» **PAGE EXTRACT**
Is it weird this made me cry? Think how often this actually plays out in real life.

32

u/BaoBunny44 21h ago

When I taught preschool I had a kid struggle to write his name. And every adult kept telling him it should be easy and refused to give him extra help. So every time we practiced names (reading and writing them) he immediately gave up and would cry. I decided to take him aside and work with him one on one and he figured it out within a week or so. He just needed a little more help and a little confidence. After that he loved learning new words and writing them. I wonder what would have happened without intervention.

19

u/mrweatherbeef 20h ago

Bad things. Exactly this. Catch a kid at the wrong time in their development with one bad teacher or less-than-patient authority figure and it can just snowball. Scary and sad.

9

u/anonfortherapy 19h ago

I was tutoring a 2nd grader in reading when I was in college. Sweet girl. She broke down crying one day because her friends were all reading chapter books and she wasn't there yet.

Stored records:

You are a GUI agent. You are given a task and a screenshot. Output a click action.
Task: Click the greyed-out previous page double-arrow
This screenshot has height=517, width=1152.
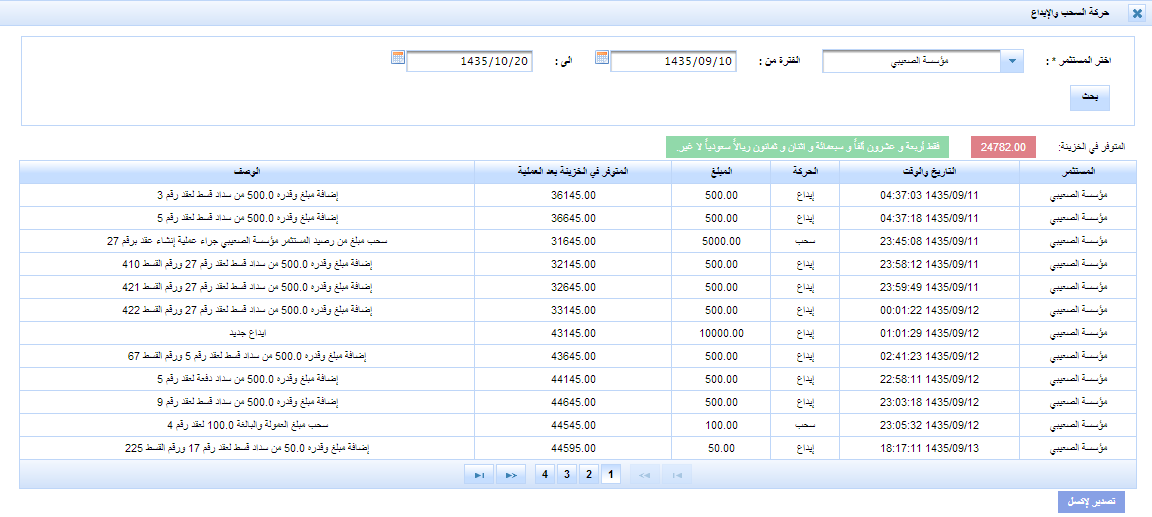[645, 475]
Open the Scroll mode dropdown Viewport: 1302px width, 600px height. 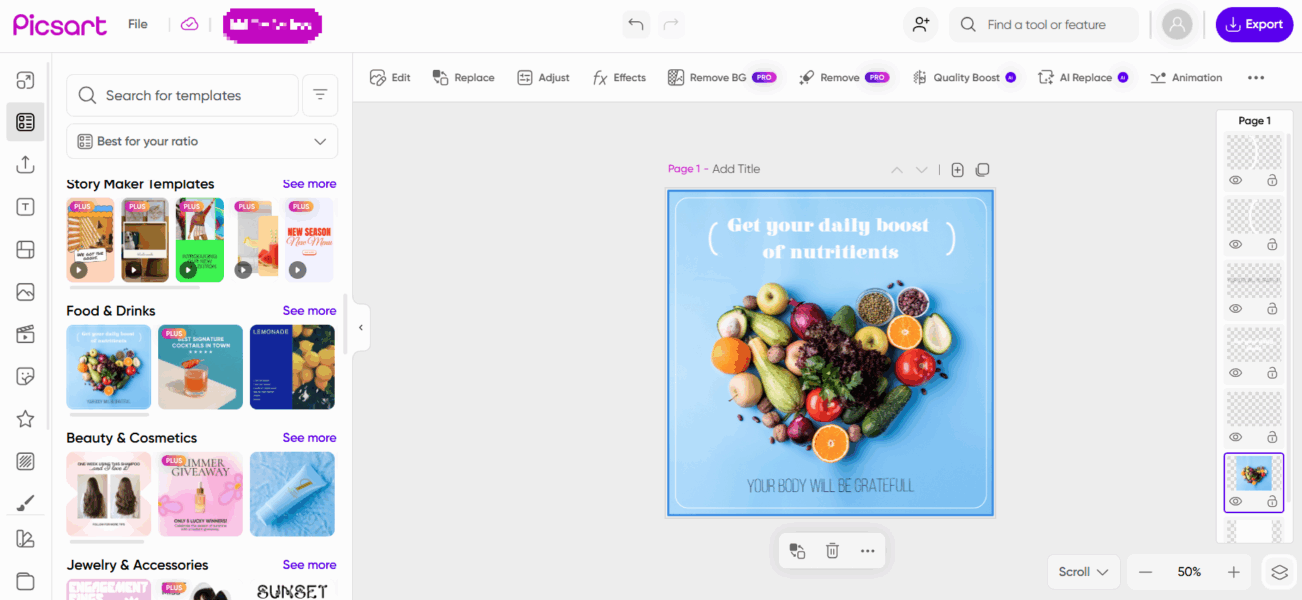pyautogui.click(x=1083, y=571)
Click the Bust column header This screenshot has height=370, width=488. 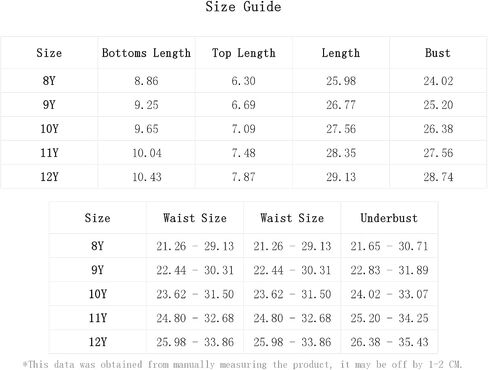tap(438, 53)
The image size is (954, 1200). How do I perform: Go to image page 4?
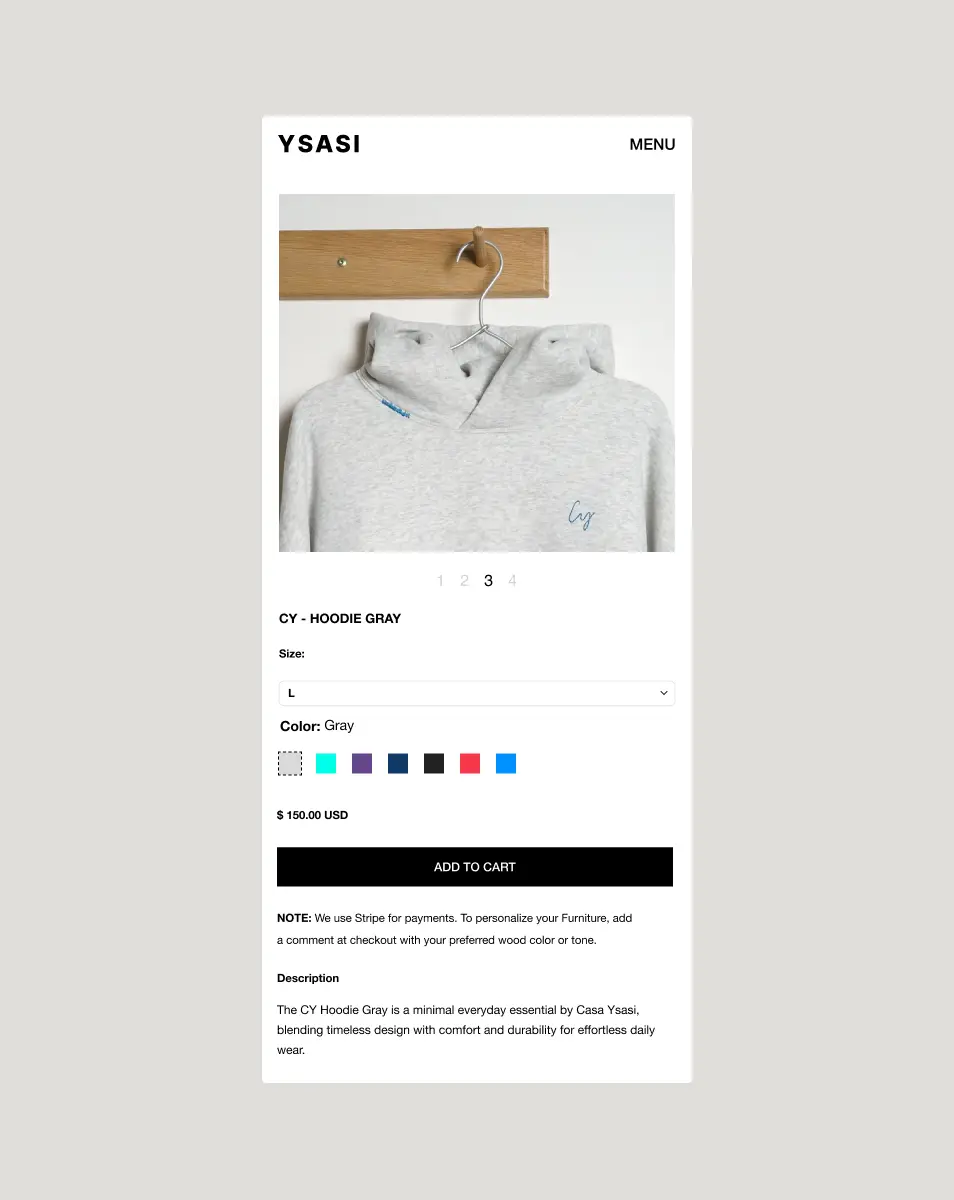tap(512, 581)
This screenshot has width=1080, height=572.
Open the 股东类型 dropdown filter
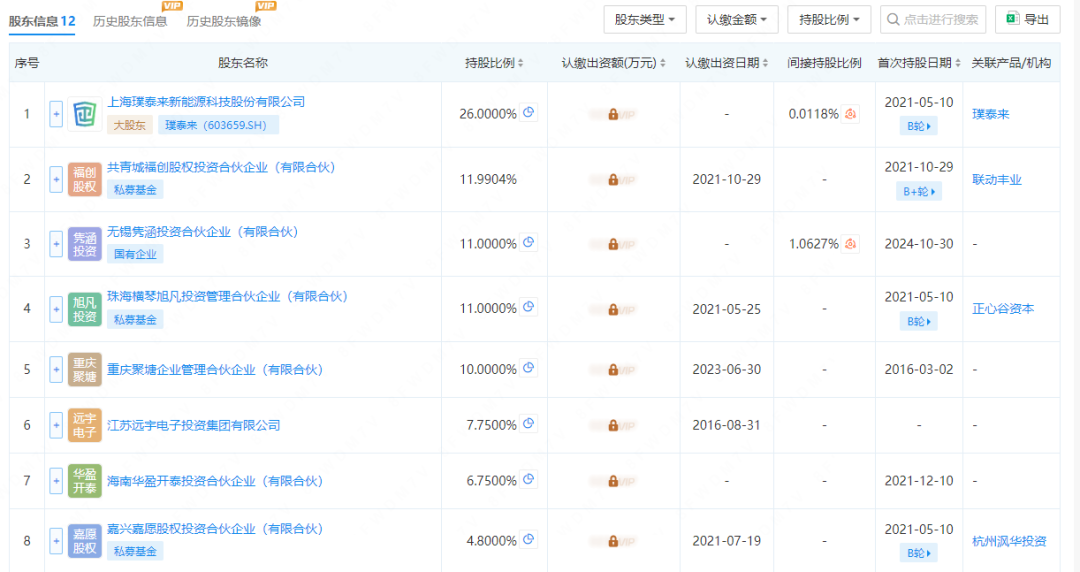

» **WORK ITEM A**
In the comment thread, how long did the preschool boy take to learn to write his name once he got one-on-one help?
» **WORK ITEM B**
Reproduce the passage of the comment thread between "When I taught" and "Scary and sad.", inclusive.

» **TASK RESULT A**
Within a week or so.

» **TASK RESULT B**
When I taught preschool I had a kid struggle to write his name. And every adult kept telling him it should be easy and refused to give him extra help. So every time we practiced names (reading and writing them) he immediately gave up and would cry. I decided to take him aside and work with him one on one and he figured it out within a week or so. He just needed a little more help and a little confidence. After that he loved learning new words and writing them. I wonder what would have happened without intervention.

19

u/mrweatherbeef 20h ago

Bad things. Exactly this. Catch a kid at the wrong time in their development with one bad teacher or less-than-patient authority figure and it can just snowball. Scary and sad.